Comment - the article now exists as a disambig page, but I'm of the opinion that it is disambiguating things that don't need to be dabbed. My !vote stands... for now. --Dennis The Tiger (Rawr and stuff) 17:52, 29 July 2007 (UTC)[reply]
Speedy close as irrelevant. The Disam page has two good links on it as is 1/ Domain, a category of living organisms, that has recently replaced kingdoms in some Biology texts.2/Protein domains, in biochemistry. This makes it an editing question. DGG (talk) 20:24, 31 July 2007 (UTC)[reply]
Delete or fix (target pages) - Three out of the four articles target by the disambig do not mention the term proto-domain. Oli Filth13:23, 1 August 2007 (UTC)[reply]

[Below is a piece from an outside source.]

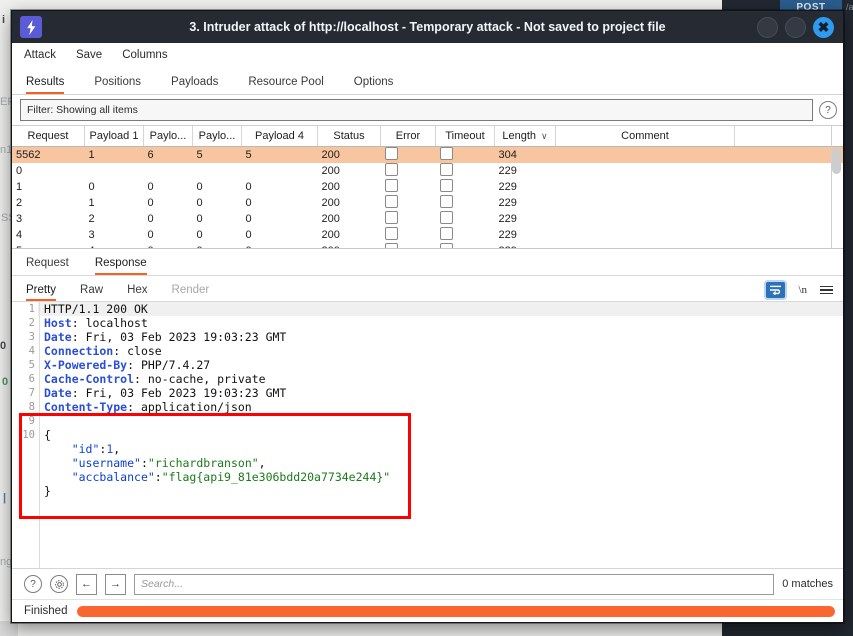 The height and width of the screenshot is (636, 853). I want to click on column-header-request: Request, so click(48, 136).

Comment. I favoured merge with redirect above, and I'm happy to go with the disambiguation page. Basically proto-domain means 'prototypical domain', where 'domain' has a range of specialised meanings in zoology, biochemistry, physics, maths, computing &c&c, so a disambiguation page seems a sensible solution. Espresso Addict14:36, 1 August 2007 (UTC)[reply]
Speedy keep per DGG - you can't delete a disambiguation page because you don't like all but two or more of the entries, that's just silly. ←BenB413:07, 2 August 2007 (UTC)[reply]
As I said previously, only one of the target articles mentions the term, so this disambig page currently isn't very useful; it points to pages that (to the layman reader) have nothing to do with "proto-domain". If the target articles could be amended, I'd have no problems with this. Oli Filth13:20, 2 August 2007 (UTC)[reply]
The above discussion is preserved as an archive of the debate. Please do not modify it. Subsequent comments should be made on the appropriate discussion page (such as the article's talk page or in a deletion review). No further edits should be made to this page.